Some scientists are building synthetic versions of meat. Do you see them as competitors?
Synthetic meat or non-animal meat is not a strong competitor. The world population, which is about 7.7 billion, will grow up to about 10 billion in 2050, which is less than 30 years. Perhaps, then, it can be a strong alternative to animal meat.
What were the main concerns/market challenges on the minds of stakeholders?
Anything new is resisted. Non-animal meat is viewed by consumers and other stakeholders as something not natural. Others believe its consumption has health implications.
What are the main future market opportunities for livestock and the industry in general?

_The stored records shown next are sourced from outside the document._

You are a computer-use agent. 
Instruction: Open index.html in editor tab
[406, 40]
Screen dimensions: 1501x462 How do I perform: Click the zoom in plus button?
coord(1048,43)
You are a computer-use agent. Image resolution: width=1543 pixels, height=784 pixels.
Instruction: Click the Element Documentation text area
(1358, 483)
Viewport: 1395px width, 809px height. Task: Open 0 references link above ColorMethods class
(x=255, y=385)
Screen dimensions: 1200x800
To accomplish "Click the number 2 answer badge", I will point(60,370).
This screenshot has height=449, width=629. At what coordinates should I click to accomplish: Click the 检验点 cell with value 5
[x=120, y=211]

The main future market opportunities for livestock are various. The African Continental Free Trade Agreement (AfCFTA) has opened up new opportunities for producers. The Economic Commission of West African States (ECOWAS) sub-region is also there and if we produce according to prescribed standards, we have the global market space to sell our products
Have states adopted livestock component in agriculture? What are the merits and challenges?
Some states are doing well while others are still trying to advance their plans. The African Development Bank (AfDB) is ready to partner states on their special agro processing zone programme. A few states are already building such partnership. The World Bank Livestock Productivity and Resilience Project is also one that states are keying into. Then the National Livestock Transformation Plan of the Federal Government is assisting states to transform some grazing reserves to ranches. According to the Federal Govermment, about 30 states are earmarked for this project
How can your institute support the adoption of a pragmatic livestock development plan?
The institute is already helping to operationalise some pragmatic programmes that will move our livestock industry forward. In addition to all I have mentioned, the institute is working with the Federal Ministry of Agriculture and Rural Development in the development of a breeding and dairy policy. We work with the Poultry Association of Nigeria and other specie associations. The goal is to have development plans that are broad-based and inclusive.
What are the emerging needs for the livestock industry and also adoption of favourable policies?
The livestock industry needs support from government. The sector needs input support that can lead to price stabilisation and business growth. In formulating and adopting policies, stakeholders must be involved and carried along.